I have geeky housewife dreams. Once I dreamed that I dusted a table, and turned around only to find it dusty again. A few weeks ago I dreamed that all the avocados on sale at the store were gone. Last night I dreamed that I thawed out a chicken, but then forgot what I was supposed to use it for, so I re-froze it (which obviously you should never do). But then, I was bummed because I remembered I wanted to make chicken soup with it. I know, my life is pretty exciting. I dreamed about the chicken because so many people I know are getting the swine flu, and I’ve been meaning to make a batch of chicken soup and freeze it for when we get hit with a seasonal illness.
I know it is cliche that chicken soup cures colds, but it has been scientifically proven to have healing properties. Recent studies have shown that while it may not prevent illness, it can provide relief. Chicken contains cysteine, an amino acid, which is released when the chicken cooks. According to an article on www.sixwise.com, “This amino acid is similar to the drug acetylcysteine, which is prescribed by doctors to patients with bronchitis. It thins the mucus out of the lungs, making it easier to cough out. And hot chicken vapors have been proven more effective than hot water vapors in cleaning out the cold in your nose.” (sorry about mucus-talk on a food blog. kind of yucky, but I’m trying to make a point.)
It’s no wonder why chicken soup is so good for you when you consider what else is in the soup. Carrots have beta-carotene which morphs into vitamin A, which helps white blood cells. Onions are an anti-inflammatory. Garlic helps maintain the levels of antioxidants in our system. Celery has vitamin C, and in fact some people even take celery supplements because of its benefits and has been referred to as a “cure all.” (for those of you interested, it is also considered an aphrodisiac. va-va-voom.) And parsley, well, it contains three times the amount of vitamin C as oranges. After writing all this and reflecting, wouldn’t be just more efficient to make a chicken soup supplement?

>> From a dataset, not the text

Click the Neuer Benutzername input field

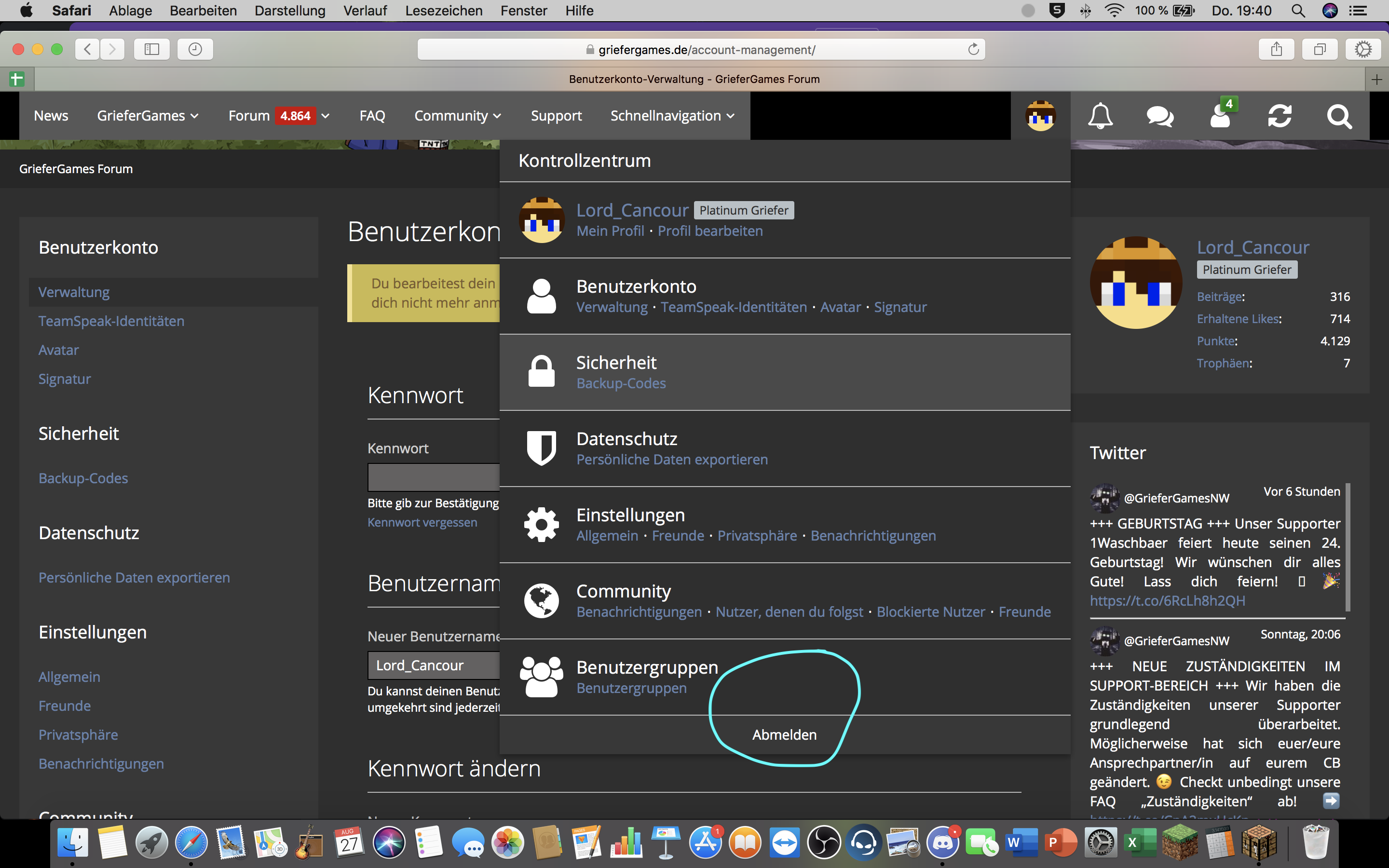tap(434, 665)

This recipe is in two parts – – first you make the stock, and then you make the actual soup. It looks like a lot of work, but it really isn’t.
1 whole chicken 3-4 pounds
2 carrots, washed and cut into fourths
2 stalks celery, including celery leaves, cut into fourths
1 onion, cut into fourths
1 head (not clove but yes, the whole head) of garlic cut in half from side-to side, not top to bottom
1 TBSP black peppercorns
1 1/2 TBSP Kosher salt
1/2 bunch of fresh parsley (you don’t chop it, just throw it in)
1 tsp Bouquet Garni (herb blend)
1 bay leaf
Place the cleaned chicken in the pot and add all the ingredients. You can stuff some of the vegetables into the cavity if you need to for space. Fill the pot a little more than 3/4 full. Bring to a boil, then lower to a simmer covered. When the chicken is done, in about 1 to 1 1/2 hours, take the chicken out to cool and strain the broth.
2 tsp olive oil
2 carrots, sliced thinly
1 small clove of garlic, minced
2 stalks celery the leaves, sliced medium
1 small onion, (about 1/2 cup) diced
1 can corn with juice
salt and pepper
Bouquet Garni to taste
chopped, fresh parsley
After the chicken has cooled, pick the meat off. Save half the chicken for another use. Heat oil over med-high heat and sautee carrot for a couple of minutes. Lower heat to medium and add garlic, onion, and celery. (If using fresh corn, add here) Lightly salt to draw out moisture and prevent browning. Cook until vegetables start to soften. Add chicken stock, pepper, bay leaf, bouquet garni, and chicken. Bring to simmer, uncovered, and cook until vegetables are tender, or at least 30 minutes. Add parsley.
You can also add noodles, but keep separate and add them to each bowl. The noodles will absorb the broth and your soup won’t be soup anymore after sitting in the fridge.